Cirazoline is an agonist of alpha1A adrenergic receptor, a partial agonist of alpha1B and alpha1D receptors, and an antagonist of alpha2 adrenergic receptors. Cirazoline was used to study the biologic function of adrenergic receptors. Injection of cirazoline into to the paravenricular hypothalamic nucleus of rats suppressed food and water intake. Cirazoline caused a large renal vasopressor response in rats. Systemic administration of cirazoline impaired spatial working memory in monkeys.

MIV-150 is a tight-binding, allosteric inhibitor of reverse transcriptase that is active against HIV-1 and HIV-2. MIV-150 has been shown to inactivate viruses that are resistant to other antiviral drugs, including non-nucleoside reverse transcriptase inhibitors, nucleoside reverse transcriptase inhibitors, and protease inhibitors. MIV-150 effectively inactivated free virus. Combination of MIV-150 and Carraguard demonstrated an additive antiviral effect. Seminal fluid had no effect on the antiviral activity of MIV-150 or Carraguard. The average concentration that blocks 50% of infection (EC50) for PC-815 was approximately 10 times stronger than Carraguard for the different clinical isolates used in the study.
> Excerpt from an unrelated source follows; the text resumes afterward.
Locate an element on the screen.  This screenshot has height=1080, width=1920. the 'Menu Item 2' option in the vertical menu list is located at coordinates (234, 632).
Meisoindigo ((E)-1,1'-dimethyl-[3,3'-biindolinylidene]-2,2'-dione) is a derivative of Indigo Naturalis, that has been used in China for chronic myeloid leukemia. In vitro cell line studies have shown that this agent might induce apoptosis and myeloid differentiation of acute myeloid leukemia (AML). Meisoindigo has been a routine therapeutic agent in the clinical treatment of chronic myelogenous leukemia (CML) in China since the 1980s. In phase III clinical trial of Meisoindigo involving 402 patients, it was shown that Meisoindigo was equally efficient for both newly diagnosed and previously treated CML patients after oral administration. The hematological complete response (CR) and partial response (PR) rates, respectively, were 45.0 and 39.3% for newly diagnosed patients and 35.9 and 41.4% for previously treated patients. Meisoindigo was generally well tolerated. The most frequent side‑effects were bone, joint and/or muscle pain of varying degrees when the dosage was more than the suitable one.
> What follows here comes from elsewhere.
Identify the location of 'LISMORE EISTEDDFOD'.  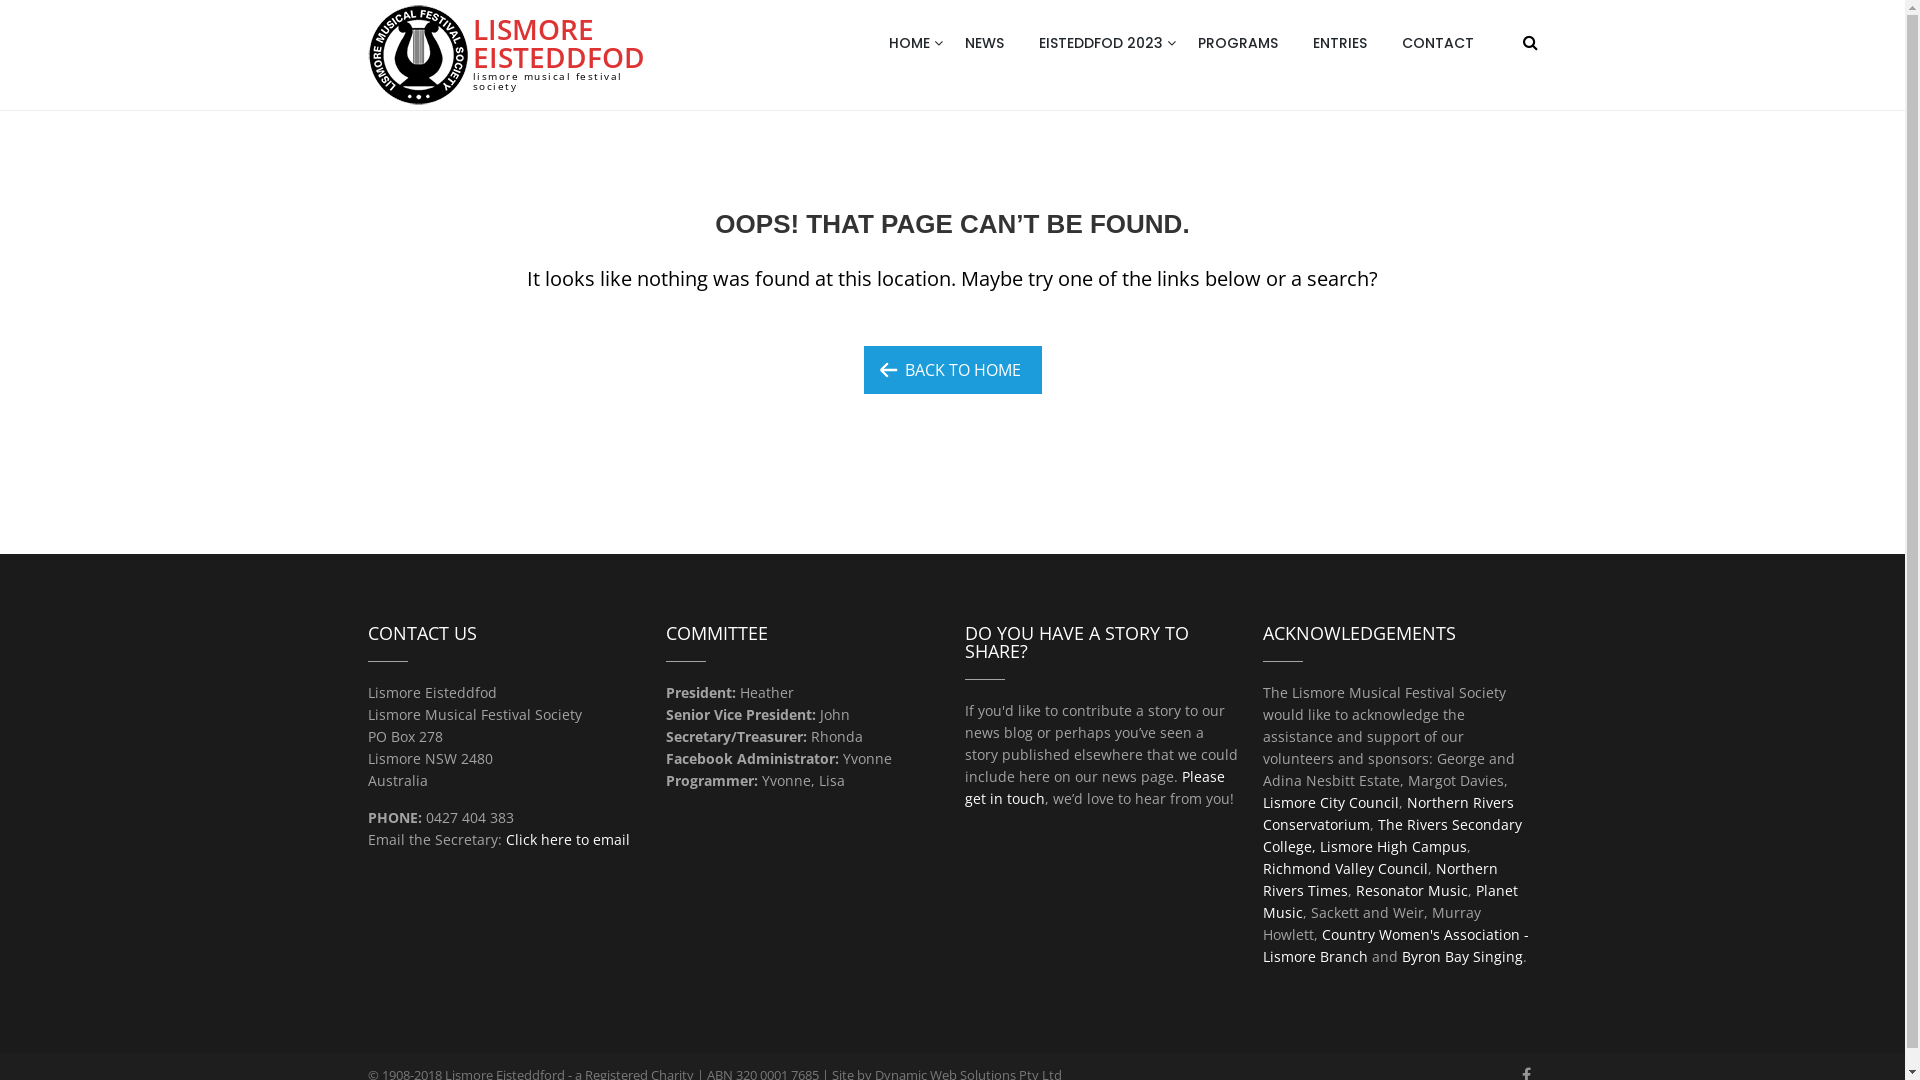
(557, 42).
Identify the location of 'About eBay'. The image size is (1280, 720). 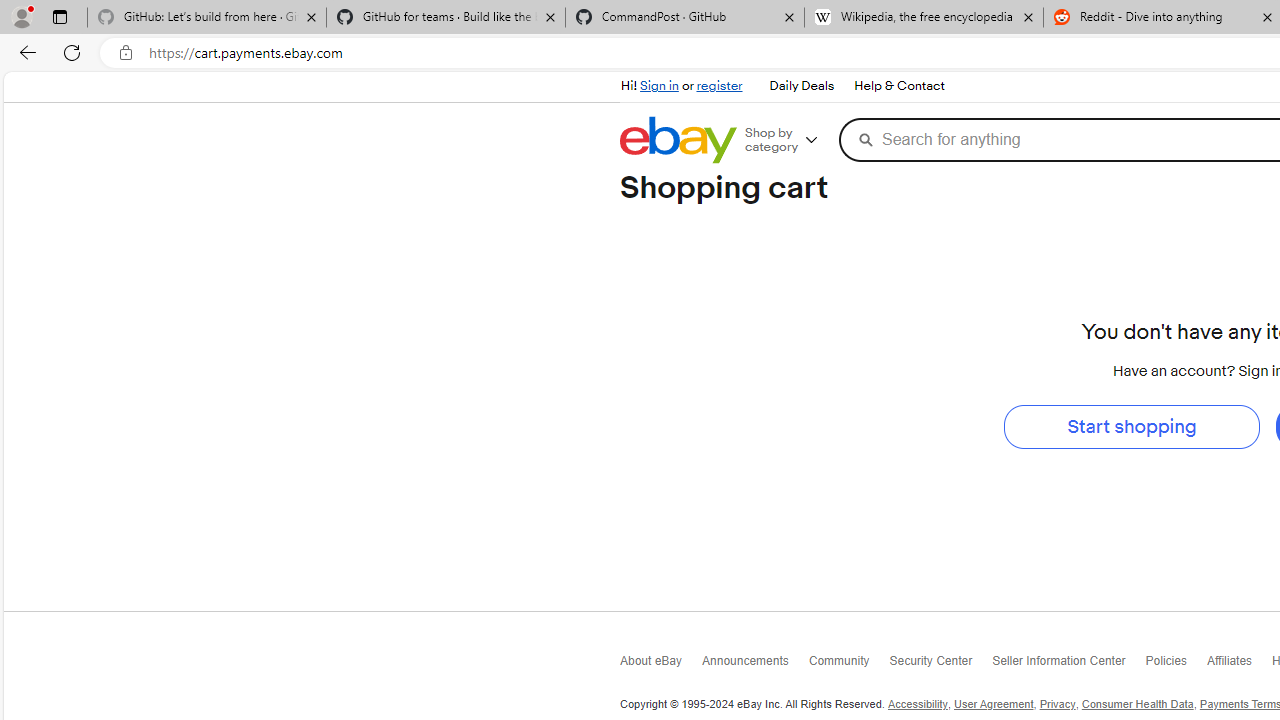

Idazoxan is an alpha2 receptor antagonist which also shows activity at imidazoline I1 and I2 receptors and modulates the release of dopamine. Idazoxan was in phase II development in the US. Later the development of idazoxan for schizophrenia was discontinued. It was also in clinical trials for cognition disorders in United Kingdom, and was also discontinued. Idazoxan is used in scientific research as a tool for the study of alpha 2-adrenoceptors.
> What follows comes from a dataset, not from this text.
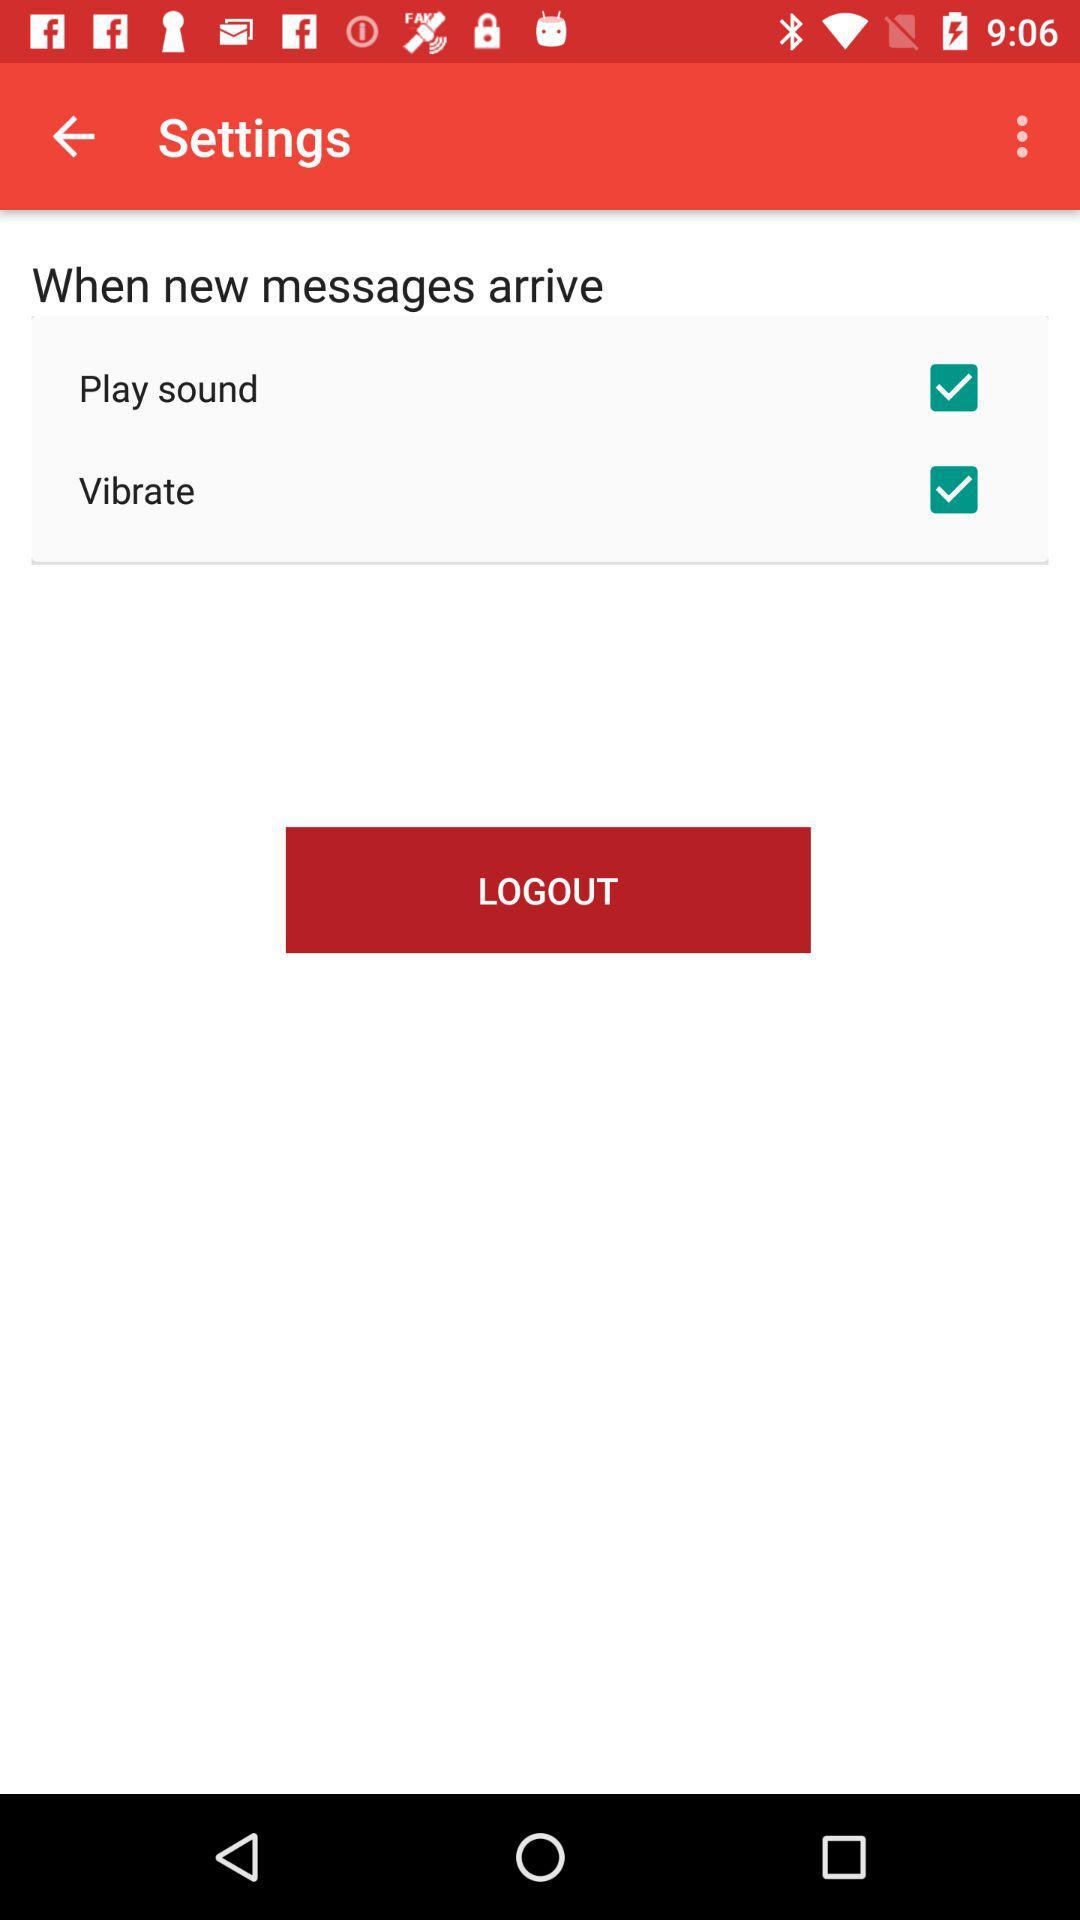  Describe the element at coordinates (72, 135) in the screenshot. I see `item above the when new messages icon` at that location.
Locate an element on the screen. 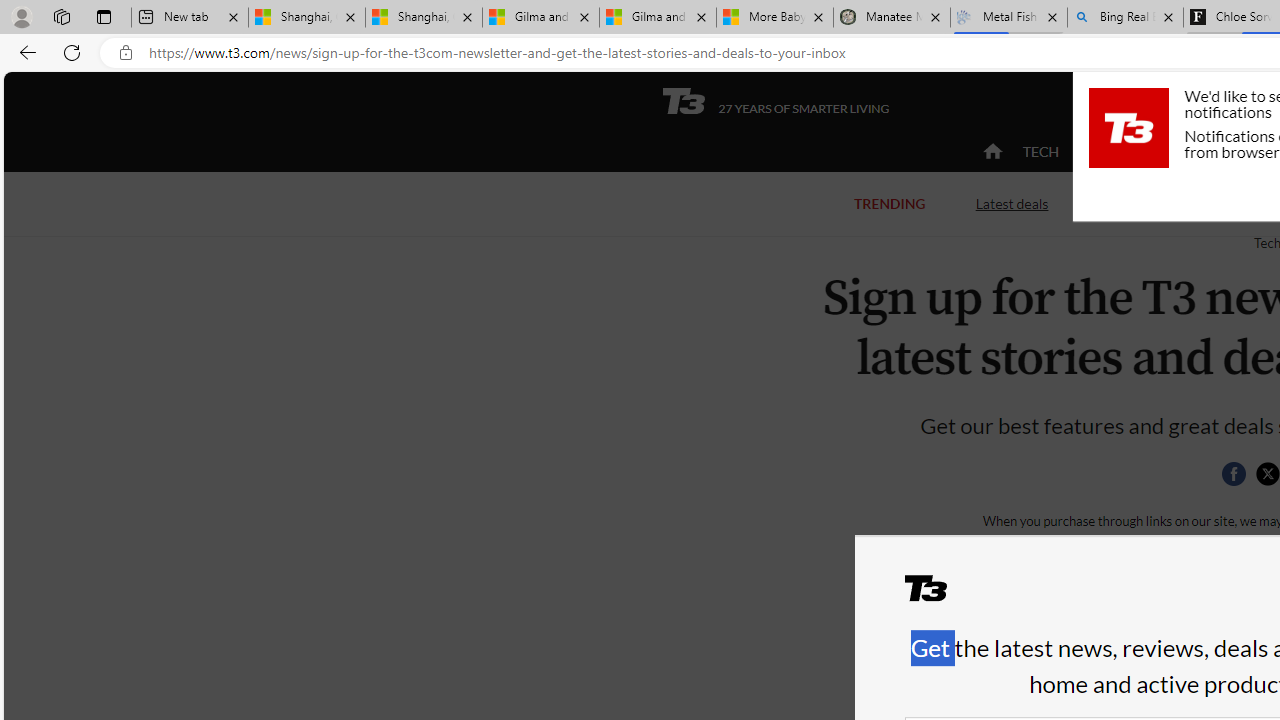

Mivazerol is a new and selective alpha 2-adrenoceptor agonist, devoid of hypotensive effects, which has been designed to prevent adverse cardiac outcome in perioperative patients with, or at risk coronary artery disease. This compound, which lacks hypotensive effects, has been demonstrated to prevent hyperadrenergic activity and myocardial ischemia in perioperative patients and tachycardia in rats at emergence from halothane anesthesia. This type of ischemia, frequently encountered in postoperative patients, is considered to be a consequence of stress-induced hyperactivation of the sympathetic system. Anti-ischemic effects of this compound have been demonstrated in different animal models of myocardial ischemia, and Mivazerol has also been shown to improve exercise-induced ischemia in patients with angina pectoris.